However, a problem of using separate visual and thermal cameras is that, in view of the misalignment between the optical axes of these cameras, the fields of view of the cameras are not identical, and thus the captured visual and thermal frames are not aligned with each other. Indeed, in view of the sizes of the image sensors of the visual and thermal cameras, a significant separation between the optical axes of these cameras cannot be avoided, this separation for example being of between 5 and 30 mm, and typically of around 20 mm. An additional challenge is that the resulting misalignment between the fields of view of the visual and thermal cameras is not constant, but varies as a function of the depth of field of the image scene that is being captured by the cameras.


For many applications, it would be desirable to be able to extract corresponding visual and thermal information in real-time from the captured frames. For example, in order to capture the body temperature of people in a crowd, it may be desired to identify in the visual images a forehead region of each person, and to identify from the thermal images a temperature reading of each forehead region. Additionally, or alternatively, it may be desired to generate an overlay image in which the visual and thermal frames are merged with accurate alignment in order to present, in a single video stream, both the visual and thermal information. For example, the thermal information in such an overlay image is represented using color ranges not naturally present in the visual images, thereby allowing a user to observe the visual and thermal information in tandem.


An image processing solution allowing a rapid and accurate determination of a realignment distance between visual and thermal images will now be described with reference to FIGS. 2 to 4.



FIG. 2 represents captured image frames according to an embodiment of the present disclosure. In this example, the video frame processing device 13 processes a first region of the visual frames 20 and a first region of the thermal frames 21. In another example (not illustrated), several regions of each of the visual frames 20 and of the thermal frames 21 may be processed in an alternating fashion or in parallel by the video frame processing device 13. The first regions of the visual frames 20 and of the thermal frames 21 may be chosen by those skilled in the art as a function of the calculation power of video frame processing device 13. In some cases, the regions may be of the same size as the visual frames and/or of the thermal frames.

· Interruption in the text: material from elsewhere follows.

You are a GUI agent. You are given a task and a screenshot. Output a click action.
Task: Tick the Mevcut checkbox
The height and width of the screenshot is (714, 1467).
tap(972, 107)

The video frame processing device 13 is for example configured to determine an alignment along an axis of the first region of the visual frames 20 with respect to the first region of the thermal frames 21. In an example, the video frame processing device 13 may determine the alignment along the axis between several regions of the visual frames 20 with respect to several regions of the thermal frames 21.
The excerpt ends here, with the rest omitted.